EXERCISE DESCRIPTION: Rewrite the rows from the line containing "coordinates (364, 374)." through the end of the rows, putting "Find an element" in place of "Locate an element" and leaving everything else unchanged.

Saved data entries:
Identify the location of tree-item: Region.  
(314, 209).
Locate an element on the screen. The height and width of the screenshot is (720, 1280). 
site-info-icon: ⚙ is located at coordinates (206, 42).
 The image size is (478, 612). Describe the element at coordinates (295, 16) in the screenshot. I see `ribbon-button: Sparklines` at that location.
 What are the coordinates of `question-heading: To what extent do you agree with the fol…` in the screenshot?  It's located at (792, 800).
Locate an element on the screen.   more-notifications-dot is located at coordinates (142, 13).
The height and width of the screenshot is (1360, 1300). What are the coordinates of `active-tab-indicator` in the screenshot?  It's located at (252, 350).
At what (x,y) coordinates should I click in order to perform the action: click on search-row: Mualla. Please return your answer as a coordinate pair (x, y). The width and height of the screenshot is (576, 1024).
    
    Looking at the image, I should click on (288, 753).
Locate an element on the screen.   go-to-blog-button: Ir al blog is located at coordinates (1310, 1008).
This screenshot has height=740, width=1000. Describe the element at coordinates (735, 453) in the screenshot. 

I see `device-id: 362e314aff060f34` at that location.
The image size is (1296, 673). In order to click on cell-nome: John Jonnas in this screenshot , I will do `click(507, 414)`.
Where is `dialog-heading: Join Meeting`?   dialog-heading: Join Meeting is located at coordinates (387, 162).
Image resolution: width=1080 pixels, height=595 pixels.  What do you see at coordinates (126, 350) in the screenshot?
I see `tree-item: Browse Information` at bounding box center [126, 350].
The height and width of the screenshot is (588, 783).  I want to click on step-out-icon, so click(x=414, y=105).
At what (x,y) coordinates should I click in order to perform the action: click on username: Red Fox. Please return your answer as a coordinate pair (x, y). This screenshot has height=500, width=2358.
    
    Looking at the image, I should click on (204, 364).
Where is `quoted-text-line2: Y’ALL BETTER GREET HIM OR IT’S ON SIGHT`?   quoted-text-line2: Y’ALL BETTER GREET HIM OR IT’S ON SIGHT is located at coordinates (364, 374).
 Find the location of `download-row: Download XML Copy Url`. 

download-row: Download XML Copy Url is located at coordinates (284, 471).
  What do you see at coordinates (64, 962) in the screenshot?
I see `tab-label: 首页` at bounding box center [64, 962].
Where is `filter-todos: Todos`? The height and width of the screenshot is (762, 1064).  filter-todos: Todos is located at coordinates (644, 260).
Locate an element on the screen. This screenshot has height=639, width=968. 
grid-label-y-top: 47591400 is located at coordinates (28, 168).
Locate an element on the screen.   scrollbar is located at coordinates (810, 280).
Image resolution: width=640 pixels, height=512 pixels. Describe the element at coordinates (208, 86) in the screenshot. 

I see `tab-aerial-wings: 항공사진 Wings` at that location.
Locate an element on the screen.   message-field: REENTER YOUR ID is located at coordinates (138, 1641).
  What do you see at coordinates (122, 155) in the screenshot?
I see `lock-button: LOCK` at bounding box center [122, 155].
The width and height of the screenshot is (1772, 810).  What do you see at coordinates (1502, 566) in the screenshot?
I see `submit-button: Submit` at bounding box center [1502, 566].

THE COMPLETED TASK:
Where is `quoted-text-line2: Y’ALL BETTER GREET HIM OR IT’S ON SIGHT`?   quoted-text-line2: Y’ALL BETTER GREET HIM OR IT’S ON SIGHT is located at coordinates (364, 374).
 Find the location of `download-row: Download XML Copy Url`. 

download-row: Download XML Copy Url is located at coordinates (284, 471).
  What do you see at coordinates (64, 962) in the screenshot?
I see `tab-label: 首页` at bounding box center [64, 962].
Where is `filter-todos: Todos`? The height and width of the screenshot is (762, 1064).  filter-todos: Todos is located at coordinates (644, 260).
Find an element on the screen. This screenshot has height=639, width=968. 
grid-label-y-top: 47591400 is located at coordinates (28, 168).
Find an element on the screen.   scrollbar is located at coordinates (810, 280).
Image resolution: width=640 pixels, height=512 pixels. Describe the element at coordinates (208, 86) in the screenshot. 

I see `tab-aerial-wings: 항공사진 Wings` at that location.
Find an element on the screen.   message-field: REENTER YOUR ID is located at coordinates (138, 1641).
  What do you see at coordinates (122, 155) in the screenshot?
I see `lock-button: LOCK` at bounding box center [122, 155].
The width and height of the screenshot is (1772, 810).  What do you see at coordinates (1502, 566) in the screenshot?
I see `submit-button: Submit` at bounding box center [1502, 566].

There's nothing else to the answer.